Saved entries
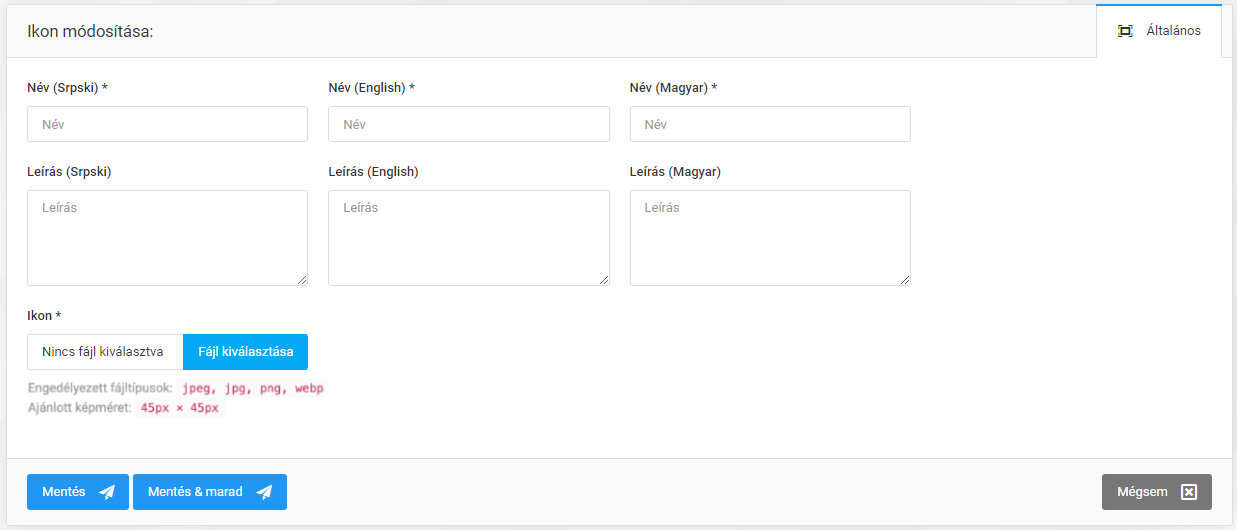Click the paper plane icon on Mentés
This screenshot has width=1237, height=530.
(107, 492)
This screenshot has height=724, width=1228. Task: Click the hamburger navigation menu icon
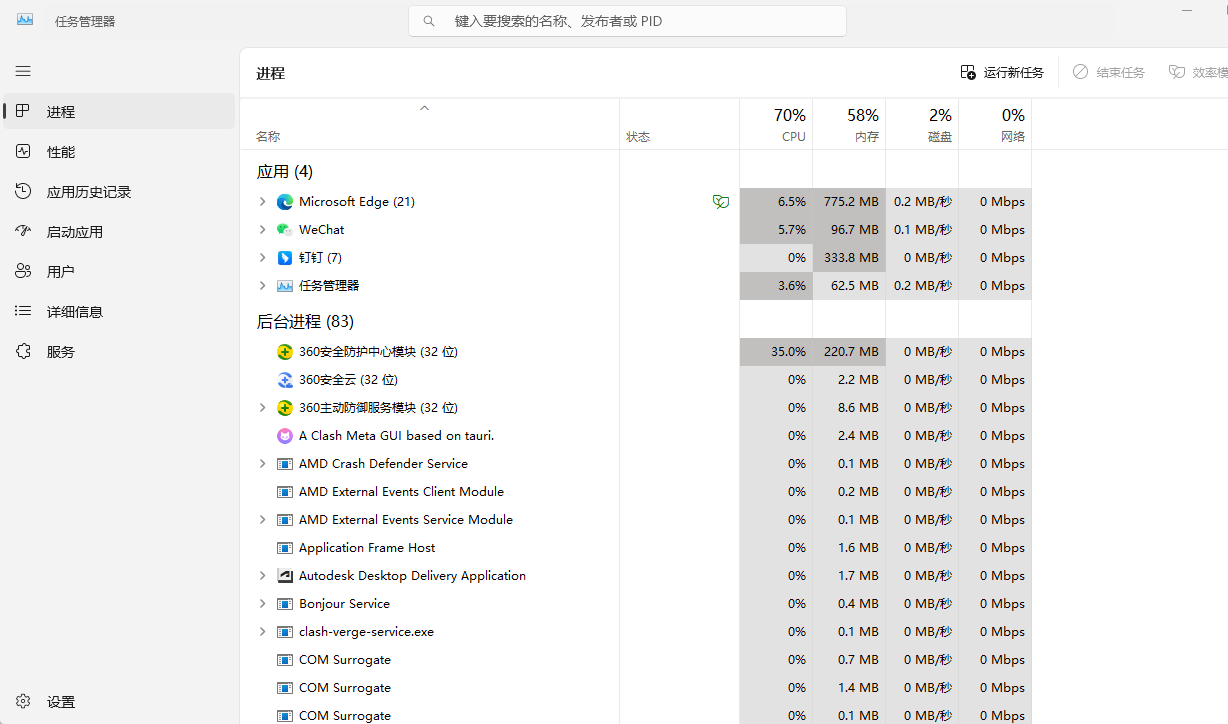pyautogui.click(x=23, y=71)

_What to produce_
Set down again, exactly, the lines from the one with "This screenshot has height=724, width=1228." to the last line of the data, both included and pictures excluded.

_Solution to the problem_
This screenshot has height=724, width=1228. Task: Click the hamburger navigation menu icon
pyautogui.click(x=23, y=71)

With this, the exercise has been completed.